Deux mois après la catastrophe, de nombreux rescapés se trouvent encore dans une situation très précaire. Souvent âgés, ils vivent mal l’anxiété qu’ils ressentent à ne pas savoir où ils pourront s’installer et reconstruire leur quotidien. Les centres d’hébergement d’urgence qui ont ouvert au lendemain du 11 mars dans des écoles, des gymnases ou des salles municipales commencent à fermer, leurs occupants étant invités à rejoindre les habitations temporaires qui sont en train d’être érigées. Inomata Kiyoko est âgé de 85 ans. A Ishinomaki, où elle vivait, elle a perdu ses proches dans la catastrophe. Le gymnase où elle vit depuis près de deux mois va devoir être rendu d’ici quelques jours afin que la vie de l’école voisine reprenne un cours normal. Les habitations temporaires sont prévues pour que leurs pensionnaires y restent un maximum de deux ans, mais « où aller ? », interroge la vieille dame. « Nous ne sommes pas en condition pour chercher un nouvel appartement. Je voudrais rester dans les environs », explique-t-elle, en précisant qu’elle a entendu parler d’un petit logement qui pourrait lui convenir mais dont le loyer seul équivaut pratiquement au montant de sa pension de retraite.

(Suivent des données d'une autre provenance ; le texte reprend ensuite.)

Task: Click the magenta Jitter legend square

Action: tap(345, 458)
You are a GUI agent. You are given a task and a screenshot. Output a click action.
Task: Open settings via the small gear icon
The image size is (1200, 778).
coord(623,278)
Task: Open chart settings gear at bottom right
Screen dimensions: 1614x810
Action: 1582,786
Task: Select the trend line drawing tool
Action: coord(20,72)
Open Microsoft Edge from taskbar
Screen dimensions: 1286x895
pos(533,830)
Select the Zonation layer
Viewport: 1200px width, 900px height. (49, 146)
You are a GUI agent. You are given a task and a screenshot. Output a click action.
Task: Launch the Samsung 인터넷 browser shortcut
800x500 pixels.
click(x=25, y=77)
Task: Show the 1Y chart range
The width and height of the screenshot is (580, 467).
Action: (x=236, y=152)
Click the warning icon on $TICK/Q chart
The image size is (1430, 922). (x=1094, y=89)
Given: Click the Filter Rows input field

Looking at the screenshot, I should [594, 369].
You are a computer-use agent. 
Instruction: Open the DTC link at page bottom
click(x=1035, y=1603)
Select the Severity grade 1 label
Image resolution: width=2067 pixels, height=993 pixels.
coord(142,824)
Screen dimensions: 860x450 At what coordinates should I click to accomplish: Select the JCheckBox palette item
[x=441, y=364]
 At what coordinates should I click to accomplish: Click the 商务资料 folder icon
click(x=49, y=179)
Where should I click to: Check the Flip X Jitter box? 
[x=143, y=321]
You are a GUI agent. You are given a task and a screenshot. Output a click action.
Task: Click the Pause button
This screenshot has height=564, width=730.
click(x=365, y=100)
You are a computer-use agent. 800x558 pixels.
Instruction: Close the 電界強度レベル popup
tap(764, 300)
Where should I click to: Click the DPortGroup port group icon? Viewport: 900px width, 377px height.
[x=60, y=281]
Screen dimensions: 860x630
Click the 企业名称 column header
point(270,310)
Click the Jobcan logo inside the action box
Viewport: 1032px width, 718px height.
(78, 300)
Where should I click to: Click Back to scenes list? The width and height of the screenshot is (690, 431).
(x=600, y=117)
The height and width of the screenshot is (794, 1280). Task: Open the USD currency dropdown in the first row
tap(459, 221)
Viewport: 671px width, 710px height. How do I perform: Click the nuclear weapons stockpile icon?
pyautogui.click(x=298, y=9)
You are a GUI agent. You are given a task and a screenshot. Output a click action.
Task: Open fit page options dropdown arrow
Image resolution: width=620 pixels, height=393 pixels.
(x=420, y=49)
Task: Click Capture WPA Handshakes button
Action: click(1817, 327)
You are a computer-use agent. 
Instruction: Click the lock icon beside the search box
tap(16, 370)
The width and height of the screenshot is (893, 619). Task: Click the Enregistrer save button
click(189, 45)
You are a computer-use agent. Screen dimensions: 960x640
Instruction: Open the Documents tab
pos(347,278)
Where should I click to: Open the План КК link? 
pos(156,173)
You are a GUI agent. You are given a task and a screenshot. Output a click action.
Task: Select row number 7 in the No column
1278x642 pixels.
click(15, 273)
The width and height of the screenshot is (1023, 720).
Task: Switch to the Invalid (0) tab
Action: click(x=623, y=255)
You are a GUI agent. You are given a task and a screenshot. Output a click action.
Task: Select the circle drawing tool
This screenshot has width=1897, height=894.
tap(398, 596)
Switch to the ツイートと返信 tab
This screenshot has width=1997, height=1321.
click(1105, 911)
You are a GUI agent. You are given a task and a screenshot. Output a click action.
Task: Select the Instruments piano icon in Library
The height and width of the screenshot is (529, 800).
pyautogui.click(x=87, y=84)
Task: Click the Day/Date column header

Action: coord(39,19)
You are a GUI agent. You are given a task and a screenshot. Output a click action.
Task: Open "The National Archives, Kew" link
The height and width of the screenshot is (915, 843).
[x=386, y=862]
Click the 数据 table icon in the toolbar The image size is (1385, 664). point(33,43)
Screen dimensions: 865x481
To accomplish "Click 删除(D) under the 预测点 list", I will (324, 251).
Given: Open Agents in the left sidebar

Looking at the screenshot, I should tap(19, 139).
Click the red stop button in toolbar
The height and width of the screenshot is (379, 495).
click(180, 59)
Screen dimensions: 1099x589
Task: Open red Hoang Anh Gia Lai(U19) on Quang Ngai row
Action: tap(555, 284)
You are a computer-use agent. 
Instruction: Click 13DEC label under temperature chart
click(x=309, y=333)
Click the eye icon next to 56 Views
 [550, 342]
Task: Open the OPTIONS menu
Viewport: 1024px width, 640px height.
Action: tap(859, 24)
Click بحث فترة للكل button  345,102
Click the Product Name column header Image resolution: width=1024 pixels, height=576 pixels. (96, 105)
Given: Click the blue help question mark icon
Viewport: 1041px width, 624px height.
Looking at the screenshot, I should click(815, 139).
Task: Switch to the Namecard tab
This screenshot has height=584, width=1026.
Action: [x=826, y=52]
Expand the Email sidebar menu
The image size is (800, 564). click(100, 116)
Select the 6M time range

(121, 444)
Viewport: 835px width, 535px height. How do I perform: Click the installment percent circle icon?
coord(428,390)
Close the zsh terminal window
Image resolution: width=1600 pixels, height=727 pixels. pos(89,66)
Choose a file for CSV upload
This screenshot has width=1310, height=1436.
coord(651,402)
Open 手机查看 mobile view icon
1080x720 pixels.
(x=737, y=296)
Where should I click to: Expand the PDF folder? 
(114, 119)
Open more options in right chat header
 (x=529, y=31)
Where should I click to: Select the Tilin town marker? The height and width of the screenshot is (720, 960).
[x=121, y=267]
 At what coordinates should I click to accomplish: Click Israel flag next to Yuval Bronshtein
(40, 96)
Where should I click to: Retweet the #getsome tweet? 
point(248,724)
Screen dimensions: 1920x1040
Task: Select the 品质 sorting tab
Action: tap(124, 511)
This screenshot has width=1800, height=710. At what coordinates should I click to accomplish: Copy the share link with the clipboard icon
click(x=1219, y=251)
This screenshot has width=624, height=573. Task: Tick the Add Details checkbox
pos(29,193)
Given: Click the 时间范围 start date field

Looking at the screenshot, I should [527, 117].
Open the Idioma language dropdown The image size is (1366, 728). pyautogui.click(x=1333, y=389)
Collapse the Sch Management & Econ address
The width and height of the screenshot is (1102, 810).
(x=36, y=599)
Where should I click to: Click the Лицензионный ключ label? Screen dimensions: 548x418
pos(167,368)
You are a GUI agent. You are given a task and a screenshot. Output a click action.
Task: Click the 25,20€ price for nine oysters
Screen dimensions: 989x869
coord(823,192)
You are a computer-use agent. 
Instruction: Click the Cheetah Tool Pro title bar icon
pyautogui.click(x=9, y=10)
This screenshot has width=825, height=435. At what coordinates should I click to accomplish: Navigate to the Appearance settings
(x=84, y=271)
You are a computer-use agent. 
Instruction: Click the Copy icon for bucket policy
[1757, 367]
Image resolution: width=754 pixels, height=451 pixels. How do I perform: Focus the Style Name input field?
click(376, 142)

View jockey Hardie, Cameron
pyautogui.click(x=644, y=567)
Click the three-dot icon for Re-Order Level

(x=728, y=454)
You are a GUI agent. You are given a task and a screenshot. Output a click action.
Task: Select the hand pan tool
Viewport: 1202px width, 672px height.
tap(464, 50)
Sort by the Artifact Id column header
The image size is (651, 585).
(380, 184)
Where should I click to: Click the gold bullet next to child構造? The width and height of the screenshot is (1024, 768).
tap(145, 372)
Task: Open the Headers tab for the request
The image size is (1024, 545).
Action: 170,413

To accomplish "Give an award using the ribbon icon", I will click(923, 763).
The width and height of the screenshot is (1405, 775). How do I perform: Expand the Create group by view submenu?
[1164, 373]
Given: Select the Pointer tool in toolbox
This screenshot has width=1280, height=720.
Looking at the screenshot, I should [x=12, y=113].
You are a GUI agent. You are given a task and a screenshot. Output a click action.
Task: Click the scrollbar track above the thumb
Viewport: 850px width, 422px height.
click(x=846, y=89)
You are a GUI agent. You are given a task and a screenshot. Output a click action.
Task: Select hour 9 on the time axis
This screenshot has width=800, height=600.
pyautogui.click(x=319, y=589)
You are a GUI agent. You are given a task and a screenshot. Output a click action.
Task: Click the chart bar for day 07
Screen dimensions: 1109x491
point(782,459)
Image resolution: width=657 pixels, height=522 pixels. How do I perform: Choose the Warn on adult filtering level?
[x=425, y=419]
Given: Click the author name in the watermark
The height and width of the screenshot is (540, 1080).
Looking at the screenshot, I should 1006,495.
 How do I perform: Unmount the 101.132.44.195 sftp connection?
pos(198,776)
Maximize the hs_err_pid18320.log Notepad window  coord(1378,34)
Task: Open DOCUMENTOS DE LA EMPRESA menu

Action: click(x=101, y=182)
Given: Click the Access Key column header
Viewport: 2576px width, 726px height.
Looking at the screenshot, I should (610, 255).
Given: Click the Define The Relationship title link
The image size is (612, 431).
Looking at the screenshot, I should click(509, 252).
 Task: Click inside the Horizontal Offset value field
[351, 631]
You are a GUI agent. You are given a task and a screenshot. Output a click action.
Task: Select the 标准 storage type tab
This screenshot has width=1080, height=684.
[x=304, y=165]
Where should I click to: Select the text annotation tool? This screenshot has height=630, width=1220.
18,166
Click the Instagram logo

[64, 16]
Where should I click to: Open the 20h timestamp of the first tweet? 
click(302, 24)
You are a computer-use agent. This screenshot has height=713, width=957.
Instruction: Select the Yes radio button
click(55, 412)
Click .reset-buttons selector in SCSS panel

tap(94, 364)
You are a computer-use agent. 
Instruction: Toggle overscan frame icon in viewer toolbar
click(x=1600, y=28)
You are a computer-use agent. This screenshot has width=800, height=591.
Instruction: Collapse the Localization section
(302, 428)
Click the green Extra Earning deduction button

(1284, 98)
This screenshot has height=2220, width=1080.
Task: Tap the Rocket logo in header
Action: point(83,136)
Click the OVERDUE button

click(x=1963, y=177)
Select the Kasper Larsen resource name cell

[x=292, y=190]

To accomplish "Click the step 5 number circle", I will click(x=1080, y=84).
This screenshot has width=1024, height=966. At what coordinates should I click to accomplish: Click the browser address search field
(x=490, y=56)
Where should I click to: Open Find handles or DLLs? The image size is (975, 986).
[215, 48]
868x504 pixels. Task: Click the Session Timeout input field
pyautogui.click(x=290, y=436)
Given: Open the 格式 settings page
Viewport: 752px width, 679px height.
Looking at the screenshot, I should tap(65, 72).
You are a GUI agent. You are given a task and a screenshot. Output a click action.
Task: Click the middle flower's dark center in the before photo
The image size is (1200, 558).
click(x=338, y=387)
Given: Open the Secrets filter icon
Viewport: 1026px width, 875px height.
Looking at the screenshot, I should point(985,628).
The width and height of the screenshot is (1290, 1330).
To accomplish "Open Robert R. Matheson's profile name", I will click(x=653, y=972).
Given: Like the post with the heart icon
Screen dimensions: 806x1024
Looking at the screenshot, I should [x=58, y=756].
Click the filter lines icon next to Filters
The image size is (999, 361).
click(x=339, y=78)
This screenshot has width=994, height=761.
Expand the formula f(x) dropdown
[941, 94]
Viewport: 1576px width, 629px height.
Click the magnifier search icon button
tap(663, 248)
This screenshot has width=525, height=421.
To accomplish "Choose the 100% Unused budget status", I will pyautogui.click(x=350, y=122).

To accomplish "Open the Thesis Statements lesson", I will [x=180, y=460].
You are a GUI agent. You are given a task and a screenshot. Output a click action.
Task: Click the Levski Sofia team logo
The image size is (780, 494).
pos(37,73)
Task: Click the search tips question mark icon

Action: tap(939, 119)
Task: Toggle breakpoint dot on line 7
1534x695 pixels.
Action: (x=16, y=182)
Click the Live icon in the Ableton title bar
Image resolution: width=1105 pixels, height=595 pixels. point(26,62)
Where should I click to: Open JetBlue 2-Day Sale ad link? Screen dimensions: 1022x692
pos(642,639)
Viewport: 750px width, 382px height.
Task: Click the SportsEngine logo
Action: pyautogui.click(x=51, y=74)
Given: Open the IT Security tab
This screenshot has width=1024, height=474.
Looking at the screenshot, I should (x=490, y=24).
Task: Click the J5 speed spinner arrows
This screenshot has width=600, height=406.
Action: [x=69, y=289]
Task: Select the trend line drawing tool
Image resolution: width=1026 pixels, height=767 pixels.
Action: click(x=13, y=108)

Pour les catholiques de la région, le geste qui les a le plus touchés est le fait que des prêtres soient venus de Tokyo et d’autres diocèses du pays. Ce fut le cas, fin avril, pour un missionnaire de la capitale qui, s’étant rendu à Kamaishi, dans le nord du Tohoku, pour travailler parmi les bénévoles, y a célébré la messe. Selon le jeune séminariste Gabriel Otsuka, « ce qu’il reste aux rescapés, c’est seulement le lien invisible qu’ils ont avec leur paroisse, avec l’Eglise. Venir célébrer la messe avec eux, il n’y a rien qui rendent plus heureux les chrétiens que j’ai rencontrés ! ».